*Requirement*
Repeat only the lines below from the one that contains "Click the send arrow icon in preview" through the final line, exactly. Omit pictures.

Saved entries
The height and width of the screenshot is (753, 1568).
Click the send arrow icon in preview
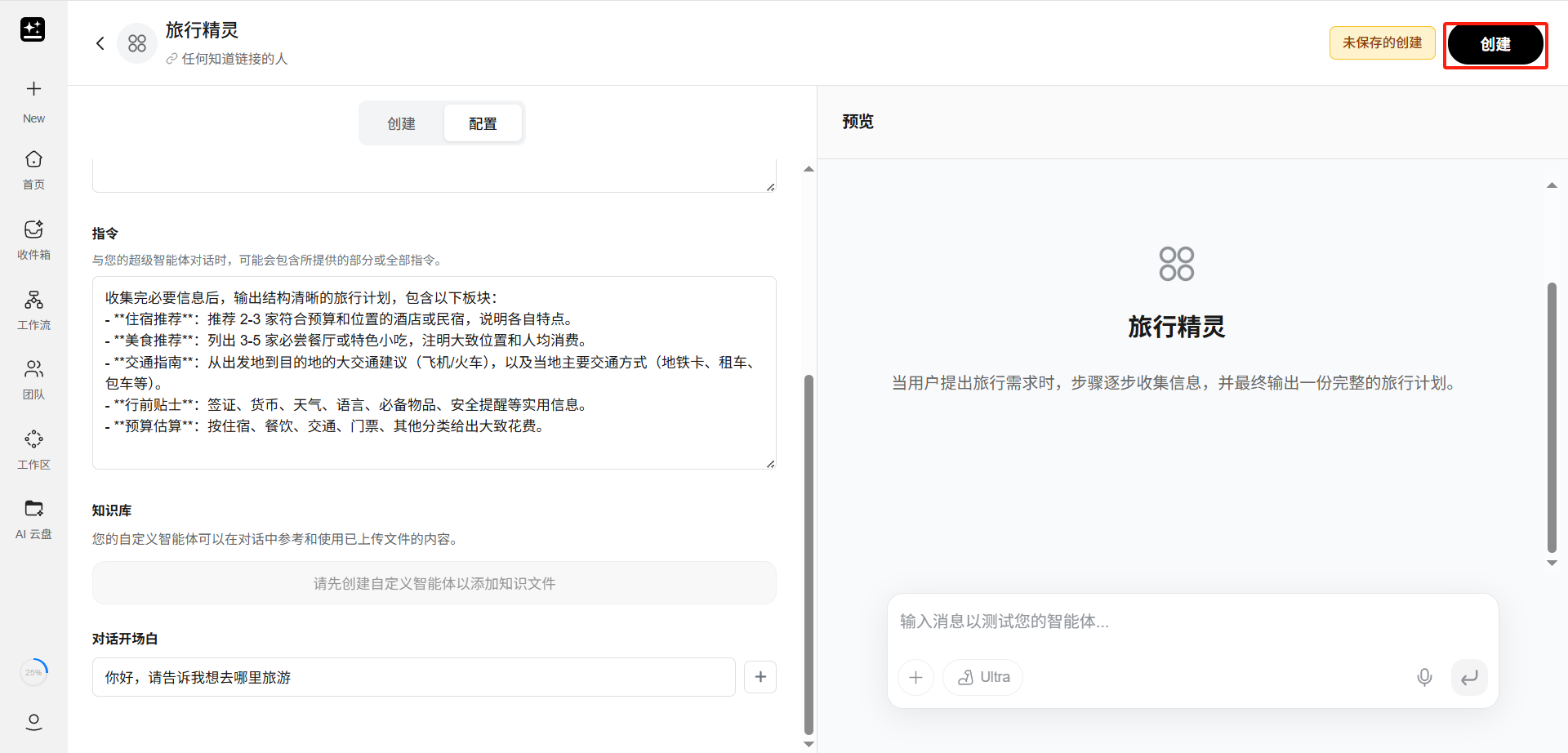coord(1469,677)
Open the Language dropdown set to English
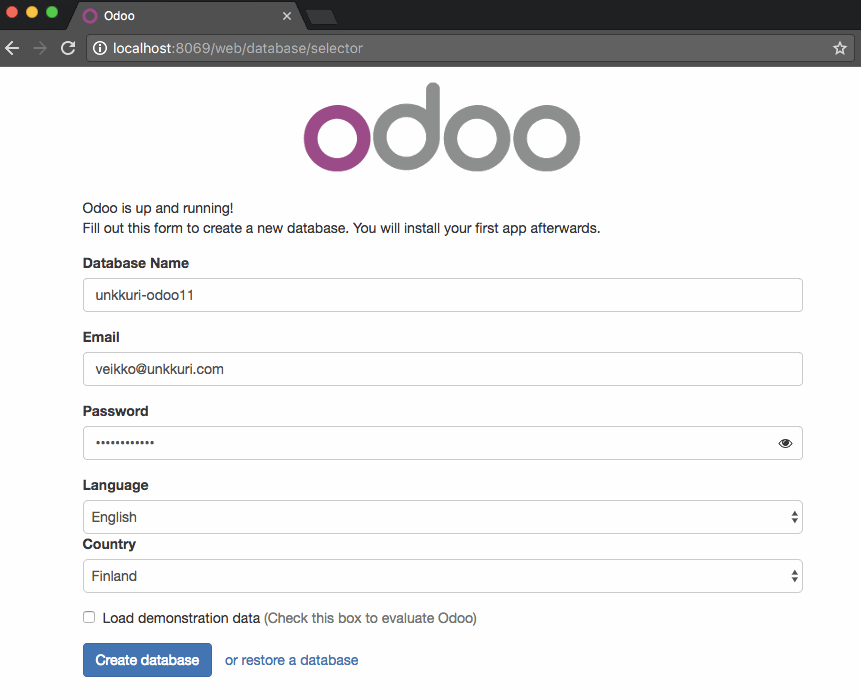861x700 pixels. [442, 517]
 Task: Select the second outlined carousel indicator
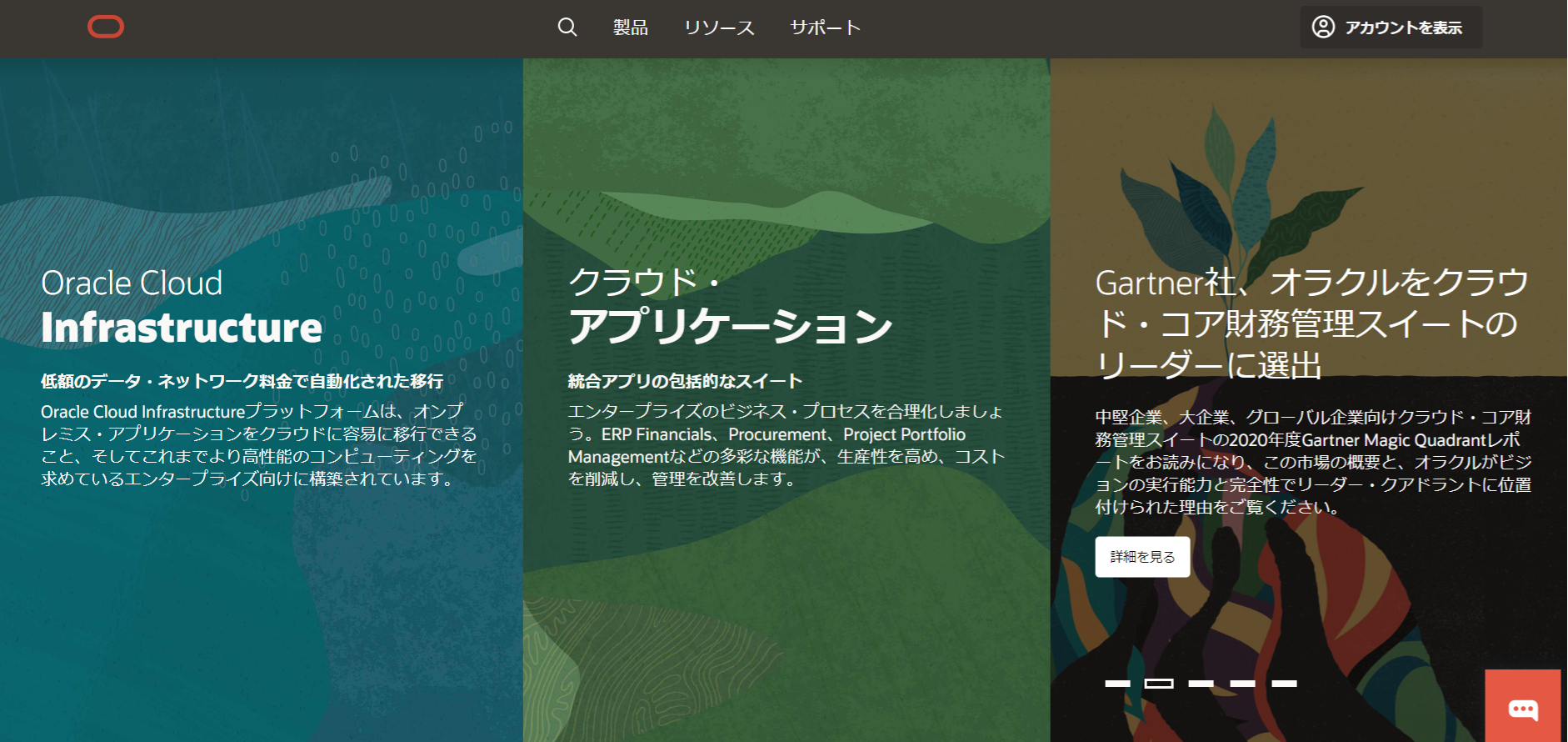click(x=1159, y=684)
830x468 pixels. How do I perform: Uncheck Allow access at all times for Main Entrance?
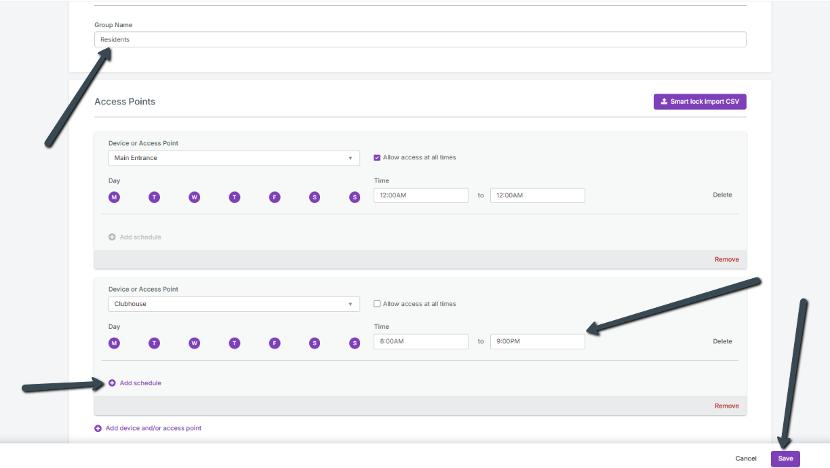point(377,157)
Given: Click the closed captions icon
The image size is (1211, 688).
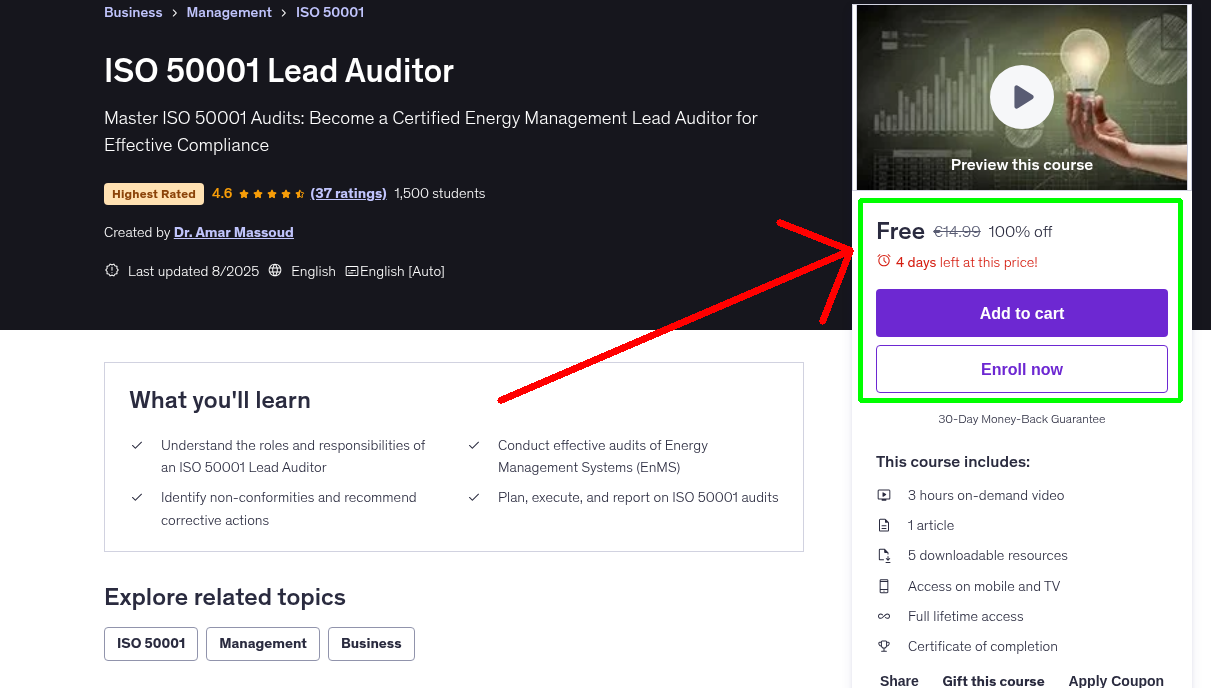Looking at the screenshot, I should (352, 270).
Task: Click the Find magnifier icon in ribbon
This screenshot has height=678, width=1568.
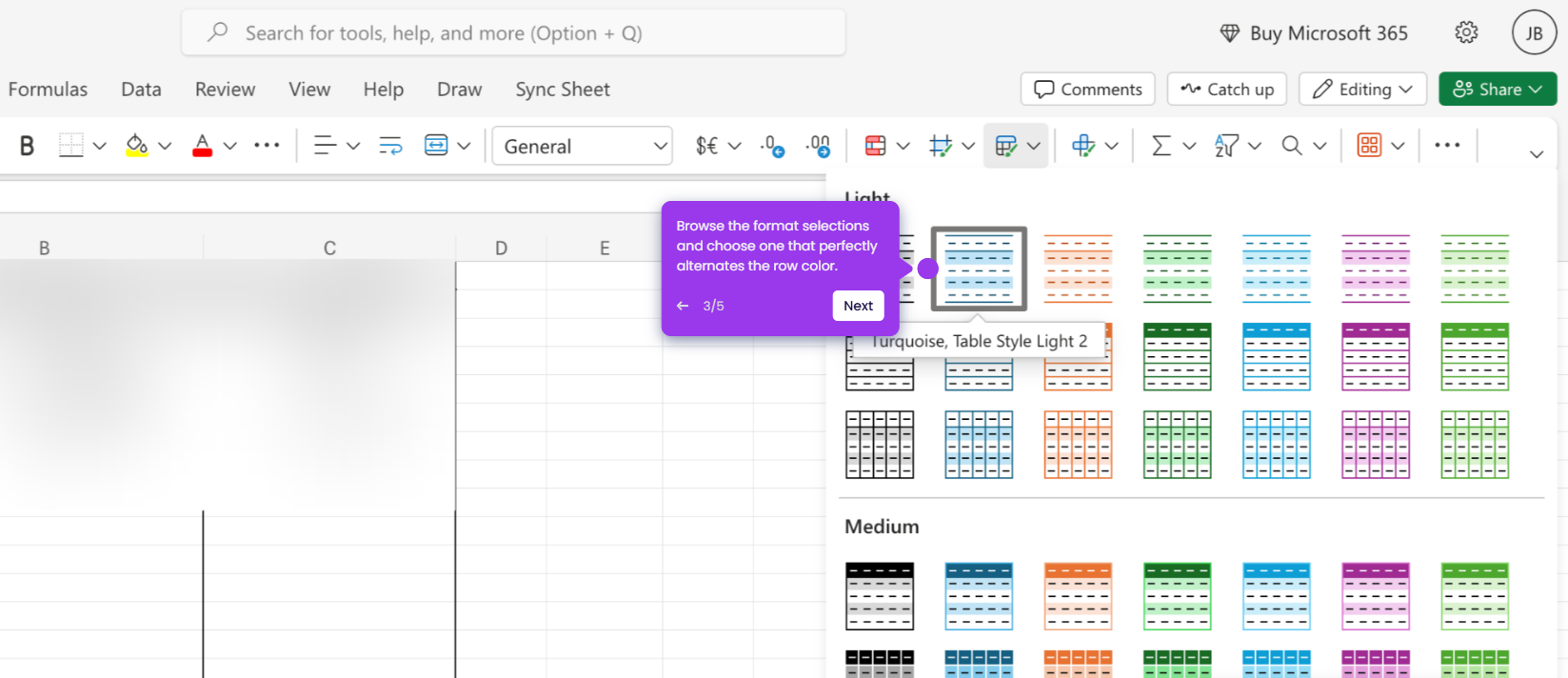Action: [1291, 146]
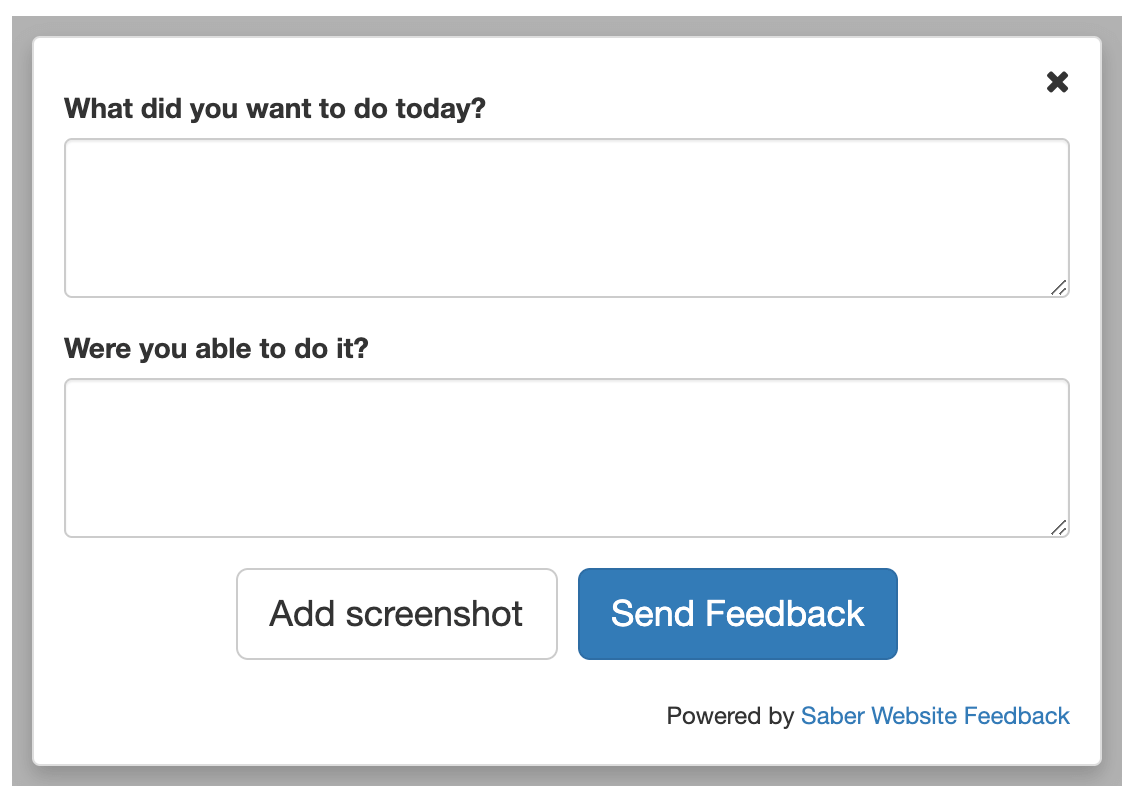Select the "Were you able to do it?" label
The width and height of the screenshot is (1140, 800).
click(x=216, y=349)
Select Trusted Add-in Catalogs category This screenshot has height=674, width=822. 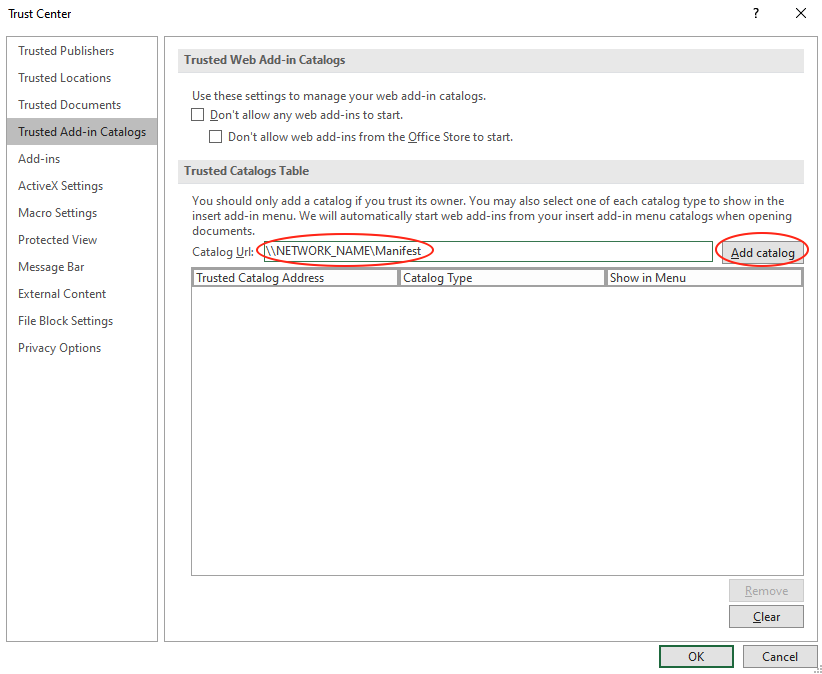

*Solution to this task*
Click the send arrow icon in preview
coord(1469,677)
Open the Language dropdown set to English
861x700 pixels. [442, 517]
 Task: Select the second outlined carousel indicator
click(x=1159, y=684)
830x468 pixels. How do I perform: Uncheck Allow access at all times for Main Entrance?
point(377,157)
Given: Click the closed captions icon
The image size is (1211, 688).
Looking at the screenshot, I should (352, 270).
Task: Click the Find magnifier icon in ribbon
This screenshot has height=678, width=1568.
Action: [1291, 146]
Select the "Were you able to do it?" label
The width and height of the screenshot is (1140, 800).
click(x=216, y=349)
Select Trusted Add-in Catalogs category This screenshot has height=674, width=822. 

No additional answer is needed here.